Abstract: The AlkB family of dioxygenases regulates a myriad of cellular processes by catalyzing the oxidative demethylation of methyl modified proteins and nucleic acids via two coupled reactions. The first reaction involves decarboxylation of alpha-ketoglutarate (αKG) and formation of an oxyferryl species. In the second reaction, the oxyferryl intermediate oxidizes the methylated nucleic acid or protein substrate to reestablish Fe(II) and the canonical base or amino acid. Given their central metabolic role, extensive effort has gone into identifying the catalytic mechanism and physiological substrates of AlkB enzymes. Yet it is still unclear how binding of the primary substrate activates the αKG decarboxylation reaction, and why AlkB enzymes processes different methyl modifications with different turnover rates. Here, we investigate the interaction of FTO and Alkbh5, two nucleic acid demethylates members of the Alkb family, with 5-mer DNA oligos incorporating the N6-methyladenosine (m⁶A), N1-methyladenosine (m¹A), and 3-methylthymine (m³T) modifications using solution NMR, molecular dynamics (MD) simulations, and enzymatic assays. We show that binding of αKG and DNA progressively quenches conformational dynamics within the catalytic domain, therefore explaining the orchestrated sequential binding of αKG and primary substrate, which is an hallmark of AlkB enzymes. In addition, we show that binding of the nucleic acid to the enzyme activates a two-state conformational equilibrium in the αKG co-substrate that modulates the O₂ accessibility of the Fe(II) catalyst.
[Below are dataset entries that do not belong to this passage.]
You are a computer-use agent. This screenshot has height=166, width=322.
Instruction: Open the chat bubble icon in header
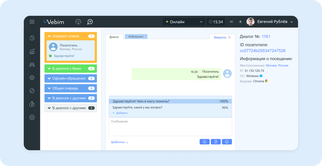pyautogui.click(x=90, y=22)
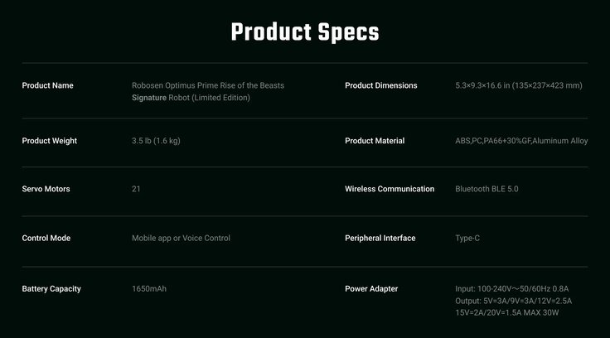Select the 3.5 lb (1.6 kg) weight value
This screenshot has height=338, width=610.
(x=156, y=141)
Notably, the substrates that provide better stabilization to the αKG conformation in which Fe(II) is exposed to O₂ are demethylated more efficiently by FTO or Alkbh5. These results indicate that (i) binding of the methylated nucleic acid is required to expose the catalytic metal to O₂ and activate the αKG decarboxylation reaction, and (ii) the measured turnover of the demethylation reaction (which is an ensemble average over the entire sample) depends on the ability of the methylated base to favor the Fe(II) state accessible to O₂ (Purslow et al Sci. Adv. 2021 7: eabi8215; Burns et al Proc. Natl. Acad. Sci. USA 2024 121: e2404457121). Since all AlkB enzymes catalyze similar reactions on similar substrates, it is plausible that the activation and substrate selectivity mechanisms elucidated here are shared among other members of the AlkB family.